The results can be sent to your e-mail address, if you ask for it, or obtained interactively if you do not past your e-mail in the proper box.

Outputs
The output consists of a table listing the number of the mutated position in the protein sequence, the wild-type residue, the new residue and if the related mutataion is predicted as disease-related (Disease) or as neutral polymorphism (Neutral).
The RI value (Reliability Index) is evaluated from the output of the support vector machine O as

RI=20*abs(O-0.5).

The old help web page, where the datsets used in [1] are reported, is reacheable with the following link.

 

[1] Capriotti, E., Calabrese, R., Casadio, R. (2006) Predicting the insurgence of human genetic diseases associated to single point protein mutations with support vector machines and evolutionary information. Bioinformatics, 22:2729-2734.
[2] Capriotti, E., Fariselli, P., Calabrese, R. and Casadio, R. (2005) Predicting protein stability changes from sequences using support vector machines.

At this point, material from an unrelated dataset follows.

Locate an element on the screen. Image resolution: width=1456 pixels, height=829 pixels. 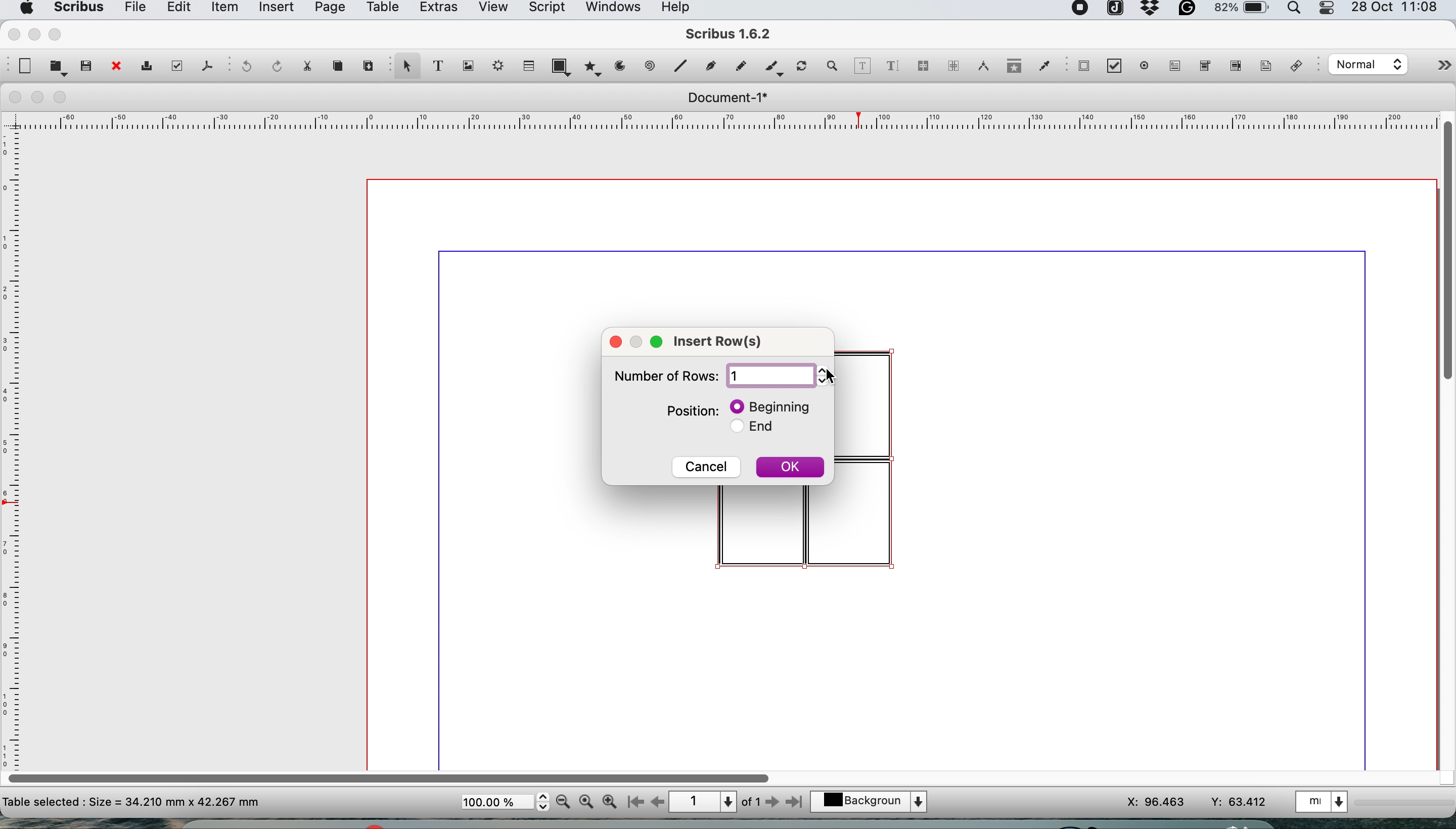
measurements is located at coordinates (980, 66).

Bioinformatics, 21 (Suppl 2), ii54-ii58.
[3] Capriotti, E., Fariselli, P. and Casadio, R. (2005) I-Mutant2.0: predicting stability changes upon mutation from the protein sequence or structure. Nucleic Acids Res., 33 (Web server issue), W306-W310.
[4] Altschul, S. F., Madden, T. L., Schaffer, A. A., Zhang, J., Zhang, Z., Miller, W. and Lipman, D. J. (1997) Gapped BLAST and PSI-BLAST: a new generation of pro-tein database search programs. Nucleic Acids Res., 25, 3389-3402.